[Stored dataset items]

>>>

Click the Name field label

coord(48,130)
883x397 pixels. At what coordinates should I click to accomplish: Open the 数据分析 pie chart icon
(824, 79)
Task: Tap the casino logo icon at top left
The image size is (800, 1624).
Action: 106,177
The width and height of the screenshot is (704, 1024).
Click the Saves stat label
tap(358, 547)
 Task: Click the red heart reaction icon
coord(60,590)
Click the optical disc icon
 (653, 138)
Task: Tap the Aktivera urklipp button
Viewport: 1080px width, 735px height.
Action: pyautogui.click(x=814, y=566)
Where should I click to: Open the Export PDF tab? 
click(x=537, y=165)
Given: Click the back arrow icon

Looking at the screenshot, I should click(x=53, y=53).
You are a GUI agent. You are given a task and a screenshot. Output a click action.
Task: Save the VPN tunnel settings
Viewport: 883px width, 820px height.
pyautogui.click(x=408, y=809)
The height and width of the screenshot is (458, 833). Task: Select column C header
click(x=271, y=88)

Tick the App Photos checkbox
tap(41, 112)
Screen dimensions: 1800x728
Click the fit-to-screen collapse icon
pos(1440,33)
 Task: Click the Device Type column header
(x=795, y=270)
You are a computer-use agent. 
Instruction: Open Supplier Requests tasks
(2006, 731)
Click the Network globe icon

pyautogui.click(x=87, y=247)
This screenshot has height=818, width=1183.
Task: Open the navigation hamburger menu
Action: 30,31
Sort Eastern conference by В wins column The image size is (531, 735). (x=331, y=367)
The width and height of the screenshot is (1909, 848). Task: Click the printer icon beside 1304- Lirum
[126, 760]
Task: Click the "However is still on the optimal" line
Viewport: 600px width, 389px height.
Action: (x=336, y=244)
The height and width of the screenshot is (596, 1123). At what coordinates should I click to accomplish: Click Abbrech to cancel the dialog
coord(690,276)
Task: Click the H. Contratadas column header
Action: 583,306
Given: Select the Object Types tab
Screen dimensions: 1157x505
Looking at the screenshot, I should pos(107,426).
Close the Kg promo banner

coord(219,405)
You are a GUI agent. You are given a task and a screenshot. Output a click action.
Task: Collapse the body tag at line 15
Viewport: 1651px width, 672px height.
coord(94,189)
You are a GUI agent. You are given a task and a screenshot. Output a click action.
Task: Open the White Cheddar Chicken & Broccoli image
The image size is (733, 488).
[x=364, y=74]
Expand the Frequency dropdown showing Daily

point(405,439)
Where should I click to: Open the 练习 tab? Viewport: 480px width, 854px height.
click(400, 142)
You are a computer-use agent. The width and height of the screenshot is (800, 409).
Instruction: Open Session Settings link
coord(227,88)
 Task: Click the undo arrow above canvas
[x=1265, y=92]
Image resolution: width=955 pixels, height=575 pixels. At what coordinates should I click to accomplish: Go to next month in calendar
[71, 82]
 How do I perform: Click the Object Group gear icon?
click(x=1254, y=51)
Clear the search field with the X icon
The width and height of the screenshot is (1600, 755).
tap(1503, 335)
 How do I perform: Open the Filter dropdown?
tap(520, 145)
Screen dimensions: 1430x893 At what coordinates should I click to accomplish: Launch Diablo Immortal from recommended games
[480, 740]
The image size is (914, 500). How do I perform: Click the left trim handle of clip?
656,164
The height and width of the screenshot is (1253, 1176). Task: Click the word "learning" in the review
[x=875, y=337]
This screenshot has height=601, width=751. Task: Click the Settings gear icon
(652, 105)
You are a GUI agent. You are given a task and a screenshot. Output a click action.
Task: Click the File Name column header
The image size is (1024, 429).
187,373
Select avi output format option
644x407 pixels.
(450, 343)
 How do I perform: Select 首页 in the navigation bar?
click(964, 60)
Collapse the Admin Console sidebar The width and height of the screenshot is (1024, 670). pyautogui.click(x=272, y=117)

<<<

▸ Task requirements
All of the data needs to be repeated exactly.

▸ Written response
Click the Name field label

coord(48,130)
883x397 pixels. At what coordinates should I click to accomplish: Open the 数据分析 pie chart icon
(824, 79)
Task: Tap the casino logo icon at top left
The image size is (800, 1624).
Action: 106,177
The width and height of the screenshot is (704, 1024).
Click the Saves stat label
tap(358, 547)
 Task: Click the red heart reaction icon
coord(60,590)
Click the optical disc icon
 (653, 138)
Task: Tap the Aktivera urklipp button
Viewport: 1080px width, 735px height.
Action: pyautogui.click(x=814, y=566)
Where should I click to: Open the Export PDF tab? 
click(x=537, y=165)
Given: Click the back arrow icon

Looking at the screenshot, I should click(x=53, y=53).
You are a GUI agent. You are given a task and a screenshot. Output a click action.
Task: Save the VPN tunnel settings
Viewport: 883px width, 820px height.
pyautogui.click(x=408, y=809)
The height and width of the screenshot is (458, 833). Task: Select column C header
click(x=271, y=88)

Tick the App Photos checkbox
tap(41, 112)
Screen dimensions: 1800x728
Click the fit-to-screen collapse icon
pos(1440,33)
 Task: Click the Device Type column header
(x=795, y=270)
You are a computer-use agent. 
Instruction: Open Supplier Requests tasks
(2006, 731)
Click the Network globe icon

pyautogui.click(x=87, y=247)
This screenshot has height=818, width=1183.
Task: Open the navigation hamburger menu
Action: 30,31
Sort Eastern conference by В wins column The image size is (531, 735). (x=331, y=367)
The width and height of the screenshot is (1909, 848). Task: Click the printer icon beside 1304- Lirum
[126, 760]
Task: Click the "However is still on the optimal" line
Viewport: 600px width, 389px height.
Action: (x=336, y=244)
The height and width of the screenshot is (596, 1123). At what coordinates should I click to accomplish: Click Abbrech to cancel the dialog
coord(690,276)
Task: Click the H. Contratadas column header
Action: 583,306
Given: Select the Object Types tab
Screen dimensions: 1157x505
Looking at the screenshot, I should pos(107,426).
Close the Kg promo banner

coord(219,405)
You are a GUI agent. You are given a task and a screenshot. Output a click action.
Task: Collapse the body tag at line 15
Viewport: 1651px width, 672px height.
coord(94,189)
You are a GUI agent. You are given a task and a screenshot. Output a click action.
Task: Open the White Cheddar Chicken & Broccoli image
The image size is (733, 488).
[x=364, y=74]
Expand the Frequency dropdown showing Daily

point(405,439)
Where should I click to: Open the 练习 tab? Viewport: 480px width, 854px height.
click(400, 142)
You are a computer-use agent. The width and height of the screenshot is (800, 409).
Instruction: Open Session Settings link
coord(227,88)
 Task: Click the undo arrow above canvas
[x=1265, y=92]
Image resolution: width=955 pixels, height=575 pixels. At what coordinates should I click to accomplish: Go to next month in calendar
[71, 82]
 How do I perform: Click the Object Group gear icon?
click(x=1254, y=51)
Clear the search field with the X icon
The width and height of the screenshot is (1600, 755).
tap(1503, 335)
 How do I perform: Open the Filter dropdown?
tap(520, 145)
Screen dimensions: 1430x893 At what coordinates should I click to accomplish: Launch Diablo Immortal from recommended games
[480, 740]
The image size is (914, 500). How do I perform: Click the left trim handle of clip?
656,164
The height and width of the screenshot is (1253, 1176). Task: Click the word "learning" in the review
[x=875, y=337]
This screenshot has height=601, width=751. Task: Click the Settings gear icon
(652, 105)
You are a GUI agent. You are given a task and a screenshot. Output a click action.
Task: Click the File Name column header
The image size is (1024, 429).
187,373
Select avi output format option
644x407 pixels.
(450, 343)
 How do I perform: Select 首页 in the navigation bar?
click(964, 60)
Collapse the Admin Console sidebar The width and height of the screenshot is (1024, 670). pyautogui.click(x=272, y=117)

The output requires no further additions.